Throughout the 16th, 17th and 18th centuries São Jorge was also attacked by English and French pirates
while coveted by both Turkish and Algerian pirates.
Anna deJesus Gomes, his future wife, boarded a ship in Lajes, Flores and arrived in Boston, Massachusetts three years later.
Flores and Corvo
The two islands that comprise the eastern islands were the last to be discovered.
Flores and Corvo were discovered close to the year 1452 by Diogo de Teive and his son João de Teive.
The island of Flores (flowers) was initially called St. Thomas and St. Iria but due to the abundance of yellow flowers (cubres)
which covered the island the new name was considered to be more appropriate.
The Flemish nobleman Wilhelm Van der Haegen, settled Flores in 1470 at “Vale da Ribeira da Cruz”.

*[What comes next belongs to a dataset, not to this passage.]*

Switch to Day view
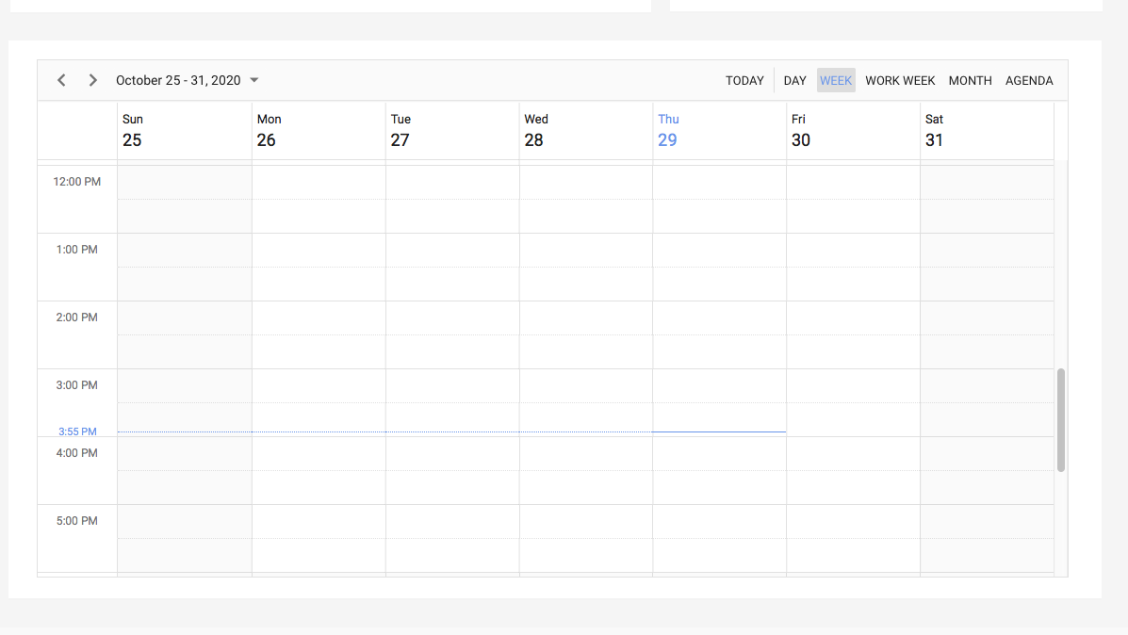 click(794, 81)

The distances that separated it from the other islands in addition to the lack of inter island transportation for the export of pastel to Flanders
forced him to abandon the island and settle in São Jorge.
In the beginning of the 16th century the remaining settlement grew and the lands were cultivated for the production of wheat, barley,
corn and vegetables all for consumption on the island.
In 1515 Lajes becomes a town and in 1548 Santa Cruz receives the same distinction.
Corvo, known in the past as “Insula Corvi Marini”, is the smallest island with a surface face area of 17 km2 and survives, even today, through farming.
American whalers in the Azores at the end of the 18th and 19th centuries used many crewmen from Corvo.
Their acts of bravery and daring are well recorded and greatly appreciated by the American whalers.
Many of these Corvians, seduced by a better way of life later remained in America, a situation that increased the level of emigration from Corvo.
Presently the only urban centre in Corvo and the seat of the municipality since 1832, is “Vila Nova”.
It harbours a population of approximately 370 inhabitants.
Mary Jacintho Bicho, her daughter Rosa Jacintho daCosta and her two children, Mary daCosta and my twelve year old grandfather, Alfredo Jacintho daCosta, left Santa Cruz, Flores in 1892. They settled in Providence, Rhode Island that same year.
Francisco daCosta was born on the island of Sao Miguel in the Azores. I do not know the date of his death or if he emigrated to America before his wife and children. He died before 1900.
According to certain historic reports the island of São Miguel was populated in 1444. The populace that disembarked in Povoação came from the “Estremadura”, “Alto Alentejo”, “Algarve” (all continental Portugal), and other foreign countries, specifically France.
Gonçalo Velho Cabral was the dominant force in bringing these people to São Miguel.
They spread themselves along the coastline in areas where conditions of accessibility and farming were best.
The fertility of these islands in the middle of the Atlantic contributed to the strong economic expansion in São Miguel. Production and export of wheat to the Portuguese
garrison in North Africa and of sugar cane and dyes to Flanders gave the primary commercial impetus. Later oranges were grown and exported to England.
At the end of the sixteenth century and the beginning of the seventeenth century, São Miguel provided the centre stage for French, English, and Algerian pirate attacks.
In 1582 the island was occupied by Spanish troops which succeeded in defeating the French army. Although the French were fighting with the help of the Portuguese troops
led by Dom António, prior of Crato (His Priorship-candidate for the Portuguese throne), they failed to suppress the attack. Finally in the month of December in 1640, national independence was restored and the islands were returned to the Portuguese monarchy.
The first capital of São Miguel was Vila Franca do Campo. Due to a violent earthquake in 1522 that buried the town of Vila Franca, Ponta Delgada was
designated capital of the island. Ponta Delgada, 25 kilometres west of Vila Franca was already the centre of the municipality and became the first city
on the island in 1546.
The settlement at Ribeira Grande, situated 18 km from Ponta Delgada, received the charter of town in 1507 by Dom Manuel (King of Portugal).